At the core of the so-called AI cameras are advanced analytics – a lot of them AI- or deep learning-based – that raise the overall performance and accuracy of the system. Whereas in the past, these types of analytics mostly reside on the backend server, increasingly they are moving towards the edge thanks to the camera’s increasing processing power.
The primary key components in an AI camera are the image sensor and the processor. A good image sensor captures high-quality video even in poor lit conditions, thus enhancing the camera’s recognition capability. An advanced processor, meanwhile, is required to run the AI algorithms.
“Compared with conventional security cameras, AI cameras excel in their GPU chipsets, which provide stronger computing power, lower power consumption, and better heat dissipation,” said Max Fang, IP Project Product Director at Hikvision.
With AI becoming more and more dominant, more chip options besides CPU and GPU have emerged, for example NPU, TPU and SoC.
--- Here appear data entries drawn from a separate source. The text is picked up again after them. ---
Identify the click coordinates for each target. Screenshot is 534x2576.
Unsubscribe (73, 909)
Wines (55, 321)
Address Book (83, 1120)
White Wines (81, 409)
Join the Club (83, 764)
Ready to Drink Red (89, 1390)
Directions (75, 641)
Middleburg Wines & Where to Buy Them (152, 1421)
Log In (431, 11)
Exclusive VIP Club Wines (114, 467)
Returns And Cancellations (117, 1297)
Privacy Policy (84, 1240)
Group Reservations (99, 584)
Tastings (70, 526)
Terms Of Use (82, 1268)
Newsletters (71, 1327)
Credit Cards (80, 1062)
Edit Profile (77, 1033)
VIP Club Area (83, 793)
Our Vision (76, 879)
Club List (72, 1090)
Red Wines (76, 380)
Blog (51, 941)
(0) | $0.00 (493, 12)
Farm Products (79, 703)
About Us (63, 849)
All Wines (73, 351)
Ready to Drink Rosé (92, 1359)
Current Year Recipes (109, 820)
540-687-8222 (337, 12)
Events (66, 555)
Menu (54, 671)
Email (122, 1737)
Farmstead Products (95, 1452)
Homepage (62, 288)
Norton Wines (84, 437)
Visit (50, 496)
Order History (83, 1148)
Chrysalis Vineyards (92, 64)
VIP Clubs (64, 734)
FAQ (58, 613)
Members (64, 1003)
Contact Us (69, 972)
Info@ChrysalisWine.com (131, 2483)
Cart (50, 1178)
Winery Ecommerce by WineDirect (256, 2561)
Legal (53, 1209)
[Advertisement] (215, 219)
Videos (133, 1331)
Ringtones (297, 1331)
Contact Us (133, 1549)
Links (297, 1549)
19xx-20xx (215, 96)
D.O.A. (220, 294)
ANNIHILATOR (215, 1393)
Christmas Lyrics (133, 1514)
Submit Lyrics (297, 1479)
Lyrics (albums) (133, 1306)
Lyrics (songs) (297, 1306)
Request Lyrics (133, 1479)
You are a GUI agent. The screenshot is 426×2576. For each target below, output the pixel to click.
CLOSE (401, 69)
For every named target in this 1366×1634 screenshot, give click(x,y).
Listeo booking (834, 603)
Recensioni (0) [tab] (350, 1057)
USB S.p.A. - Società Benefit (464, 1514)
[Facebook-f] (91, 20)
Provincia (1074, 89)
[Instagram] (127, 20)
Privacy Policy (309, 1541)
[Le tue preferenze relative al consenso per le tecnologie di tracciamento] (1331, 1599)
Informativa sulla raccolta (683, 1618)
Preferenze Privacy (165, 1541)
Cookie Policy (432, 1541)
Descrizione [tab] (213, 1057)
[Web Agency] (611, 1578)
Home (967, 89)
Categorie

“The computational demands of neural networks require new hardware architecture designed to deliver massive math computations. Up until recently, users had to choose between a GPU (graphical processing unit) or a CPU (central processing unit). GPU architecture more closely matches the demands for neural network processing, and as a result, most of the industry has been developed on GPU hardware from NVIDIA,” said Lei Bennett, VP of Product Management for Security at FLIR Systems. “Today, chip designers are launching hybrid chip architectures optimized for neural network processing demands that combine a CPU core with what is commonly referred to a neural network fabric or a sea of multipliers. This has led to the availability of extremely powerful chip sets that are much less expensive and operate on an order of magnitude lower power.”
“Most modern surveillance cameras today inside the enclosure include one or more standard SoC (system on a chip) integrated circuits on which the device’s firmware and operating system (typically Linux) run,” said Jeff Whitney, VP of Marketing at Arecont Vision Costar. “The SoC in many cameras will be integrated with or supplemented by a chipset providing the video analytics and/or AI intelligence, typically from a third-party vendor. This is where the additional intelligence capability of AI is added to the camera, although some vendors may initially opt to add the AI components to an external device interfaced directly with the camera.”
How AI cameras can differentiate
With more and more AI cameras being rolled out, most using similar key components, manufacturers inevitably face the challenge of differentiation – how to differentiate their products and make them stand out?
One way is to differentiate by the accuracy and performance of the AI algorithm. “The key is the accuracy and range performance of the AI algorithm. This is highly impacted by the quality of the training data used to train a neural network. There are many points of failure in how you build your training data, so this is the critical differentiator,” Bennett said.
Or, they can differentiate by non-AI features, for example time-to-market and the ability to meet certain vertical demands. “The most effective approach for AI deployments may be to focus on specific market needs or requirements. This could include partnering with specialist vendors or systems integrators with a practice and expertise in markets such as in retail, warehousing, transportation, hospitality, or education, rather than a generalist approach that attempts to the general-purpose camera market,” Whitney said. “This focus on specific market needs will be especially true early on, as AI remains a promising but immature technology. Focusing on specific applications will result in better results at this early stage of the market.”